TO:      James G. VanDevender

         This Amendment Number One to Paracelsus Healthcare Corporation
Employment Agreement (this "Amendment") amends that certain Paracelsus
Healthcare Corporation Employment Agreement between Paracelsus Healthcare
Corporation, Inc., a California corporation (the "Company") and James G.
VanDevender as the Company's interim chief executive officer ("CEO" or
"Executive") dated June 25, 1999 (the "Agreement"), and amends such Agreement
as set forth below. Except as amended hereby, all terms and provisions of the
Agreement shall remain in full force and effect.

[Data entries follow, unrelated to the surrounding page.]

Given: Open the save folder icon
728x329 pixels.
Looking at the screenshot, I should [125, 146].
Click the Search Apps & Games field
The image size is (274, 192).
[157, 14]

         1.       Employment and Duties. That section of the Agreement headed
"Employment and Duties" is hereby amended by adding a new third paragraph
thereto which shall read in its entirety as follows:

                  The Company agrees that if the Company hires or promotes a
                  new CEO during the Term, the Company will retain the
                  Executive's services in the capacity of an executive officer
                  of the Company with the primary duty of advising such new
                  CEO. The Executive shall retain all rights to compensation,
                  benefits and other rights, as set forth in this Agreement, in
                  his new capacity.

         2.       Term of Employment. The first sentence of that section of the
Agreement headed "Term of Employment" is hereby amended by replacing such
sentence in its entirety with the following sentence:

                  Your employment under this Agreement begins as of July 1,
                  1999 (the "Effective Date") and, unless sooner terminated or
                  extended, ends on February 29, 2000 (the "End of Term Date").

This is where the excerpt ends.